Passage to read
The resulting data frame is in the same format as shown previously. Only the size of the query in the table can vary as the algorithm detects the most significant cutting point from the input gene list considering every function separately.

Visualisation of functional enrichment results

Different visualisations are useful to summarise and interpret functional enrichment results. With the recent update, g:Profiler introduced an alternative way for visualising functional terms, a Manhattan plot. On this plot, the x-axis shows the terms and y-axis shows the enrichment P-values on − log ₁₀ scale. Each circle on this plot corresponds to a single term. The circles are colored according to the annotation source and size-scaled according to the total number of genes annotated to the corresponding term. The locations on the x-axis are always fixed and ordered in a way that the terms from the same GO subtree are located closer to each other. This helps to highlight different enriched GO sub-branches as they form peaks in the Manhattan plot and makes plots from different queries easily comparable. For the same reason, by default the values on the y-axis are capped to a maximum value of 16 that corresponds to P-value less than 10 ⁻¹⁶ . The same default threshold is also used in the statistical tests in R. This selection can be switched off to show the P-values in a wider scale range.

Problems to work on
[1] Reproduce the g:Profiler passage starting with "The resulting data" and going on through "every function separately.".
[2] Answer these questions from the g:Profiler passage:
(a) What does the y-axis of the Manhattan plot show?
(b) What determines the color of the circles on the plot?
(c) By default, to what maximum value are the y-axis values capped?
Rely only on the g:Profiler passage.

Entries provided
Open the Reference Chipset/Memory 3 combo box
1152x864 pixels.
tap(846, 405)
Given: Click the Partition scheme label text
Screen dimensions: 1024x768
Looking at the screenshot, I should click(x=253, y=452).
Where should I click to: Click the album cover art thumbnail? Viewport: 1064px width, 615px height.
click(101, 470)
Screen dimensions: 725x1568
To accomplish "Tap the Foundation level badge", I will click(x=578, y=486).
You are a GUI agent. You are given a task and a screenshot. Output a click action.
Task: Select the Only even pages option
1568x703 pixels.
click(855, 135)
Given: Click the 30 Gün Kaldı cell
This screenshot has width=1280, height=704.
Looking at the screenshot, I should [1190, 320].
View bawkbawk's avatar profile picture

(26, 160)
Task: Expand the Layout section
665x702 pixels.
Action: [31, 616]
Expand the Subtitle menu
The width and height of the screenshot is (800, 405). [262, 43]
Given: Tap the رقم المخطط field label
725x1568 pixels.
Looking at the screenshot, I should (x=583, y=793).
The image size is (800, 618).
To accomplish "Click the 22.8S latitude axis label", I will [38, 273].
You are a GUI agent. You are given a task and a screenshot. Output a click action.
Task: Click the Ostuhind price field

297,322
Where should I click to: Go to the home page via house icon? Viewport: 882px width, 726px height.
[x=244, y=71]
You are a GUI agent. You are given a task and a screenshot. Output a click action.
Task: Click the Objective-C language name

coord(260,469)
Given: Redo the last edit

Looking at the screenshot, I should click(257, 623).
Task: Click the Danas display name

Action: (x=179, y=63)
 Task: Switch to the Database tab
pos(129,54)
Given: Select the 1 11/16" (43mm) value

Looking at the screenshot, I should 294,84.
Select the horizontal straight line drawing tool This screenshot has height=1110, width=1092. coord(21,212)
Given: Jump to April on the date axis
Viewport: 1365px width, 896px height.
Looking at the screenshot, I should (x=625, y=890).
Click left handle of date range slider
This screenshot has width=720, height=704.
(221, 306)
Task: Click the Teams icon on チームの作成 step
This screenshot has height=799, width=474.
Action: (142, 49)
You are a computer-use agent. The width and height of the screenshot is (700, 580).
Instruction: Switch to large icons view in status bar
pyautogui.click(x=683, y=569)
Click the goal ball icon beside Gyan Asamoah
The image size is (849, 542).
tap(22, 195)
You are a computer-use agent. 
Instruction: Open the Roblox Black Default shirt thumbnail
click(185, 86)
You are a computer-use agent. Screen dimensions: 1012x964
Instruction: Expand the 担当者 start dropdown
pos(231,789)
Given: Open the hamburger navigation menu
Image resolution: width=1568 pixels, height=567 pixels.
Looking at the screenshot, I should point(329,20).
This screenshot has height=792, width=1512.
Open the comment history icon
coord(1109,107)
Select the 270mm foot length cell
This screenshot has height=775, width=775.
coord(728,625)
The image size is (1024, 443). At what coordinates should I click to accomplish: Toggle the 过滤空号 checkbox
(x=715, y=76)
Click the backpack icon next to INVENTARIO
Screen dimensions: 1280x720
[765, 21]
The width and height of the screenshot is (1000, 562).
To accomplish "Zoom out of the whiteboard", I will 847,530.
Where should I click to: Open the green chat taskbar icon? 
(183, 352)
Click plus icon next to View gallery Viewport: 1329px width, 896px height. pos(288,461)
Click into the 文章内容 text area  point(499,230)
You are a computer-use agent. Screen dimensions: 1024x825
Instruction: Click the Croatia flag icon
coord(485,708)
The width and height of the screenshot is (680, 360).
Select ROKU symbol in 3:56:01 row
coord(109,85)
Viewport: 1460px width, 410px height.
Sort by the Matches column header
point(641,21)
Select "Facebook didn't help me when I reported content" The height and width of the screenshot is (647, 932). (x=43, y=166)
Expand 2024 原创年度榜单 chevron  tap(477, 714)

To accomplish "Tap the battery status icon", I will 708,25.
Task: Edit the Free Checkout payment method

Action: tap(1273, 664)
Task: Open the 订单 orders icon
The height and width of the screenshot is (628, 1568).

Task-by-task solutions
[1]
The resulting data frame is in the same format as shown previously. Only the size of the query in the table can vary as the algorithm detects the most significant cutting point from the input gene list considering every function separately.

[2]
(a) The enrichment P-values on a −log₁₀ scale.
(b) The annotation source.
(c) 16.